**Texto do exercício:**
——————
Sessão da CCJ do Senado - Foto: Geraldo Magela |
Escala 6x1: líder do governo reconhece não ter 'garantia' de votos e análise deve ficar para depois das eleições

Escala 6x1: líder do governo reconhece não ter 'garantia' de votos e análise deve ficar para depois das eleições

PEC foi aprovada na CCJ nesta quarta-feira, mas não chegou ao plenário

Por Letícia Pille - Brasília


O Senado frustrou nesta quarta-feira a expectativa do governo votar no plenário a proposta de emenda à Constituição (PEC) que prevê o fim da escala 6x1 (seis de trabalho um de descanso na semana). A proposta foi aprovada pela Comissão de Constituição e Justiça (CCJ) durante a tarde, mas não avançou para a análise dos senadores em plenário.

Apesar de haver quórum de 75 senadores, o líder do PT no Congresso, senador Randolfe Rodrigues (PT-AP), disse que o Executivo não tinha garantia dos 49 votos necessários para aprovar uma mudança na Constituição.

Segundo Randolfe, o governo estima ter entre 53 e 54 votos favoráveis à PEC, mas avaliou que havia risco de não alcançar o número necessário devido aos chamados "não votos", de senadores que poderiam não comparecer ou não registrar apoio à proposta.

- Nós não tínhamos essa garantia pelo mapa de votação. Achamos mais prudente ver o momento em que podemos ter os votos necessários para aprovação da proposta - afirmou.

Conforme o líder petista, o presidente do Senado, Davi Alcolumbre (União-AP), perguntou aos senadores governistas se havia segurança sobre o número de votos antes de colocar a PEC em votação. Após consultar o mapa de votação, Randolfe disse que a resposta foi negativa.

- A pergunta foi se nós tínhamos segurança sobre o número de votos. Nós checamos, fizemos a verificação necessária. Não tínhamos - disse.
——————
**Dados apresentados:**
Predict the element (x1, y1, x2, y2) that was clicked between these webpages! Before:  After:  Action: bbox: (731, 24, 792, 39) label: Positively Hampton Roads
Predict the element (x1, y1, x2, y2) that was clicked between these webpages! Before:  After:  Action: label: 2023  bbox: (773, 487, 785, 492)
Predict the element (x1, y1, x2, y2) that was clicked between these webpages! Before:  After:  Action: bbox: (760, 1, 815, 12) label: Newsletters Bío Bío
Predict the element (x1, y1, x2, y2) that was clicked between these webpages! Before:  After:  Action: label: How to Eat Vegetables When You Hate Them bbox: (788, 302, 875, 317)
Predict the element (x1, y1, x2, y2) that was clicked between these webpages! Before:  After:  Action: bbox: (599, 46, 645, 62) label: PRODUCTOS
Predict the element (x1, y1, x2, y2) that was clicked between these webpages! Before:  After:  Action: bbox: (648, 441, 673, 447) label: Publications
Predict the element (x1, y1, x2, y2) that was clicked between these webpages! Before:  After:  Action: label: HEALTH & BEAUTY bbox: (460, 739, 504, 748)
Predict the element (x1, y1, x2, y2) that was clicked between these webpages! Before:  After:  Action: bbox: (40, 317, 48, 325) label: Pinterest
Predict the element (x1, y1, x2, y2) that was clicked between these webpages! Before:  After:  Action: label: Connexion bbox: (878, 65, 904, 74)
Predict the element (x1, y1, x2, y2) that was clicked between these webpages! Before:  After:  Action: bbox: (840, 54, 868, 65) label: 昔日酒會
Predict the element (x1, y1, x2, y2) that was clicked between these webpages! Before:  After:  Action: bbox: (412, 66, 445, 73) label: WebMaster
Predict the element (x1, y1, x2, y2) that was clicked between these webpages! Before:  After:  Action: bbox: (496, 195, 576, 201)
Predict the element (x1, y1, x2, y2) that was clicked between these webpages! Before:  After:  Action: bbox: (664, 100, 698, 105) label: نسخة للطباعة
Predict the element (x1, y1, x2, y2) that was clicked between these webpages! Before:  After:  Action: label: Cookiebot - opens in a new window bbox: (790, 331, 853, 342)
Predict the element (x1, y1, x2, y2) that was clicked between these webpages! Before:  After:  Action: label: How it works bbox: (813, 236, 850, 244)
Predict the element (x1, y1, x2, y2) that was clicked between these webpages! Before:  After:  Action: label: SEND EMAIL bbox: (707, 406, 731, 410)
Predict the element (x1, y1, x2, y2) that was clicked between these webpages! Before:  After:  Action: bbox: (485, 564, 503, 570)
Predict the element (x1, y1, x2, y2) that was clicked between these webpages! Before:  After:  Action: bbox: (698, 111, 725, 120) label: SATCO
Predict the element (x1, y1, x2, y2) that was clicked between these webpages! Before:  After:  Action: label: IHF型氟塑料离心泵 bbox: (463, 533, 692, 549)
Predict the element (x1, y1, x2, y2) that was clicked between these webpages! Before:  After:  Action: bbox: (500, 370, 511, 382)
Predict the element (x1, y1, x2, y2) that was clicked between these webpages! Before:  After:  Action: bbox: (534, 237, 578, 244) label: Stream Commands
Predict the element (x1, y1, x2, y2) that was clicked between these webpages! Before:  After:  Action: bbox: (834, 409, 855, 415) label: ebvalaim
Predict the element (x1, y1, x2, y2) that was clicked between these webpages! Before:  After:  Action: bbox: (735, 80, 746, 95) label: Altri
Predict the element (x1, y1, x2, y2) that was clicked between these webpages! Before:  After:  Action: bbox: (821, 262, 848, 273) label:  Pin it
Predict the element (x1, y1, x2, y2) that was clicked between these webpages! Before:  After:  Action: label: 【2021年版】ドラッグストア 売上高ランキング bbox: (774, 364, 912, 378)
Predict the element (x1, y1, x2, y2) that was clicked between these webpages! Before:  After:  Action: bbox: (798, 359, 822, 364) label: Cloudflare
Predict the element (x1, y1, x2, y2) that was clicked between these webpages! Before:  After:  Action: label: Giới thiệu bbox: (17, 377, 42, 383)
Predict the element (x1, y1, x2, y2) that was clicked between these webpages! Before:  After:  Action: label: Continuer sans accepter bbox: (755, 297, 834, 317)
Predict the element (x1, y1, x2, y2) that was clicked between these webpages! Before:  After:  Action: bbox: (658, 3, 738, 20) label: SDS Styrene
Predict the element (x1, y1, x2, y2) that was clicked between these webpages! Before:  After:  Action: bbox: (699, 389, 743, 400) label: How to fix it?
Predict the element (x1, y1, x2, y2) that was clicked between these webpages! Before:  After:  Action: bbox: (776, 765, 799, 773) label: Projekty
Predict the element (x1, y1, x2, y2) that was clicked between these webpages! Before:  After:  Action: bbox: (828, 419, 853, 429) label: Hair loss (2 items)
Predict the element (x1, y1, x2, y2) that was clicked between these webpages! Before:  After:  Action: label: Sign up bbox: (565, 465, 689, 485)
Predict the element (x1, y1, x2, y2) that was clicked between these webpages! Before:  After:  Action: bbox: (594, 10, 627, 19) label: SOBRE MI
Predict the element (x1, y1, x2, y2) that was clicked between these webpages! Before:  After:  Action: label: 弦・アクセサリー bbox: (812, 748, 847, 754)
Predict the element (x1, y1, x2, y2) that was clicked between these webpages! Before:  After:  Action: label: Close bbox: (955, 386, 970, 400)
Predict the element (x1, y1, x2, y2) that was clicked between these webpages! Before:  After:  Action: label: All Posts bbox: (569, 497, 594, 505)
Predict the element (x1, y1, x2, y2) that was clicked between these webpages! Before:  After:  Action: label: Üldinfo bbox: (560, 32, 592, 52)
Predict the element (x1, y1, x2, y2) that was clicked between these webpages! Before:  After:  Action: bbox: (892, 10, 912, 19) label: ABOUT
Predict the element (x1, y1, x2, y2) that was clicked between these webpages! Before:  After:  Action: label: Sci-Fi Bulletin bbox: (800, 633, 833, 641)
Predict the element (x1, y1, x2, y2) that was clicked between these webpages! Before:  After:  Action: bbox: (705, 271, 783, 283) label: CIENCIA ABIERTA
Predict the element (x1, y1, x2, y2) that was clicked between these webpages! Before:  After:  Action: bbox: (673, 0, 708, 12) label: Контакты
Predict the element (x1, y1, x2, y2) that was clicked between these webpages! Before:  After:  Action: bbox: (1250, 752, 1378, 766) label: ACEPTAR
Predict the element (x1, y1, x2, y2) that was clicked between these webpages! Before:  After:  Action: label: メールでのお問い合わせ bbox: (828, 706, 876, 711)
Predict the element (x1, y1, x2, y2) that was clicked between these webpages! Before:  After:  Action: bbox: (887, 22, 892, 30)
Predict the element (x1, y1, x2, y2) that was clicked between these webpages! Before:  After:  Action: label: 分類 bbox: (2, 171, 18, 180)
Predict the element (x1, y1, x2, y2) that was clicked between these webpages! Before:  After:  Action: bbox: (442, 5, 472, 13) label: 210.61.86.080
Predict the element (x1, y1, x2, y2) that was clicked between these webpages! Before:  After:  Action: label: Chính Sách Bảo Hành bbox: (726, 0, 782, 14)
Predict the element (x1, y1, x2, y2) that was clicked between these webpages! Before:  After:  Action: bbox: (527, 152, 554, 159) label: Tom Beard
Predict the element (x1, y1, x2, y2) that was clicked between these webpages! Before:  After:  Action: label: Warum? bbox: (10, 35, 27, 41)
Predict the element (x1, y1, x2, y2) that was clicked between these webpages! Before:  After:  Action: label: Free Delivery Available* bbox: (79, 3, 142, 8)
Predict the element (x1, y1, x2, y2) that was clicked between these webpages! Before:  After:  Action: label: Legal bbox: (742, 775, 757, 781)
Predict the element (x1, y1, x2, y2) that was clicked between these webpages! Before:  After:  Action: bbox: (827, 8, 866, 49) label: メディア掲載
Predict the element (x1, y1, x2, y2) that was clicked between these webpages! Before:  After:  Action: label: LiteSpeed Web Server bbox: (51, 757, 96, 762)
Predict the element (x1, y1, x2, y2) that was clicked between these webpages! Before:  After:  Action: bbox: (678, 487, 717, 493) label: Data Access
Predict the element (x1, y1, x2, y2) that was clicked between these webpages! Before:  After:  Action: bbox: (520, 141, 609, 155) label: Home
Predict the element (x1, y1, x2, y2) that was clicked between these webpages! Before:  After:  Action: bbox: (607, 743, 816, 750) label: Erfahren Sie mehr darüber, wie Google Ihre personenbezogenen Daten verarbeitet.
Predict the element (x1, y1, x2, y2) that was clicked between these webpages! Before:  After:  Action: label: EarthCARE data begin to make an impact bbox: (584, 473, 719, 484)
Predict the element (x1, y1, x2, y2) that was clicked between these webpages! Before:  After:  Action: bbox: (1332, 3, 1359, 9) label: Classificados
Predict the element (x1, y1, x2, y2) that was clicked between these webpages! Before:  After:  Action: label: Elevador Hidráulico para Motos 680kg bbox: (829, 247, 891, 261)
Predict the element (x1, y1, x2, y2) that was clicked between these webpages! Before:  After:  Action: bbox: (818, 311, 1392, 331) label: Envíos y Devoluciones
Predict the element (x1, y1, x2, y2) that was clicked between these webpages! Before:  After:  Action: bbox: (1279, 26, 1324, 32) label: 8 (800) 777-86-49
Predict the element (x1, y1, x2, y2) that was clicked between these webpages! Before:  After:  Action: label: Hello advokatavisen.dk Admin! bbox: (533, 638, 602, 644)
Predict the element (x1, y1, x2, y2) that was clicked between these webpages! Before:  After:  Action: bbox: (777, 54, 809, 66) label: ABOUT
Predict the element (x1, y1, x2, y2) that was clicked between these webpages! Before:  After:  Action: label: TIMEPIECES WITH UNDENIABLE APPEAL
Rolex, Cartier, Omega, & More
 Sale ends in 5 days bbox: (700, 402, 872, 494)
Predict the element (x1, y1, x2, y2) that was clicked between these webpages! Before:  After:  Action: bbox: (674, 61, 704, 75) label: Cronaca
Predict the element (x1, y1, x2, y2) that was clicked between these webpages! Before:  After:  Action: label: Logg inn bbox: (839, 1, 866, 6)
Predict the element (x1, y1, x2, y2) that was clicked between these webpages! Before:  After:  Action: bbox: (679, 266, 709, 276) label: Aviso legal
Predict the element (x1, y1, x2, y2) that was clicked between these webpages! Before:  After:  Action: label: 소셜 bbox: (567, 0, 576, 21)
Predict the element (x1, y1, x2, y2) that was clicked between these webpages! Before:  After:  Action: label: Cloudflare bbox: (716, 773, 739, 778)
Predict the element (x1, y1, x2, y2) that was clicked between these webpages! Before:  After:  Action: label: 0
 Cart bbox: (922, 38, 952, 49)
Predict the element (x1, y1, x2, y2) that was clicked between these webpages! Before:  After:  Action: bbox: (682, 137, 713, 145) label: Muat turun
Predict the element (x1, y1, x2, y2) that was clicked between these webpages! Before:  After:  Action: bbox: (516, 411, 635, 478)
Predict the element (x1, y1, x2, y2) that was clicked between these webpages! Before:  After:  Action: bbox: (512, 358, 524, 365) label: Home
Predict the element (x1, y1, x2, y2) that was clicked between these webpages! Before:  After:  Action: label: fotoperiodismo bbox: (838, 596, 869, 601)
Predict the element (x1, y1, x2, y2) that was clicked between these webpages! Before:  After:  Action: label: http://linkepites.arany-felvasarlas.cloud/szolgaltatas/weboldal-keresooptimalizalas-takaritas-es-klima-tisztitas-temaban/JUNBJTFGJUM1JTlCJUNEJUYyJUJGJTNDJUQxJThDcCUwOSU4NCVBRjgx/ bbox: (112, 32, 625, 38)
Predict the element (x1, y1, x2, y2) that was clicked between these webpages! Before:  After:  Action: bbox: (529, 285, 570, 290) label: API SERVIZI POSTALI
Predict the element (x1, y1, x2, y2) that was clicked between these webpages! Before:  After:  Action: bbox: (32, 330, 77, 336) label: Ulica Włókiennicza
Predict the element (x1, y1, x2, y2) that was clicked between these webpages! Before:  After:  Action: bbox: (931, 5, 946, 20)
——————
**O que fazer:**
a. Quais pessoas são citadas pelo nome na notícia sobre a escala 6x1? Liste todas.
b. As afirmações abaixo estão de acordo com a notícia sobre a escala 6x1? Responda sim ou não a cada uma e cite as palavras do texto que decidem a resposta.
(i) A PEC foi aprovada pela CCJ.
(ii) Havia quórum de 49 senadores no plenário.
(iii) O governo estima ter mais de 60 votos favoráveis à PEC.
c. Escreva o que vem depois da última frase da notícia sobre a escala 6x1.

**Respostas:**
a. Geraldo Magela, Letícia Pille, Randolfe Rodrigues, Davi Alcolumbre

b.
(i) Sim: "A proposta foi aprovada pela Comissão de Constituição e Justiça (CCJ) durante a tarde"
(ii) Não: "Apesar de haver quórum de 75 senadores"
(iii) Não: "o governo estima ter entre 53 e 54 votos favoráveis à PEC"

c.
Randolfe afirmou que o governo poderia até conseguir aprovar a PEC com a margem estimada, mas considerou arriscado submetê-la ao plenário sem ter segurança sobre a presença e o voto dos senadores.

- Poderíamos conseguir aprovação? Poderíamos. Mas havia risco. Não é adequado correr isso sobre esse tema. Nós queremos colocar esse tema para votar com a garantia de que ele vai ser aprovado - afirmou.

Apesar da admissão, o líder do PT atribuiu o adiamento a uma articulação bem-sucedida da oposição para esvaziar o plenário e impedir a votação.

- Hoje não tem número para aprovação e é exatamente por isso que eu digo que, nesse sentido, a oposição foi bem-sucedida em obstruir a aprovação de uma proposta que representaria a maior conquista dos trabalhadores brasileiros - afirmou.

Segundo o senador petista, ele "garante" a votação em outubro, com probabilidade de a análise ocorrer na próxima semana de esforço concentrado, entre o primeiro e o segundo turno da eleição presidencial.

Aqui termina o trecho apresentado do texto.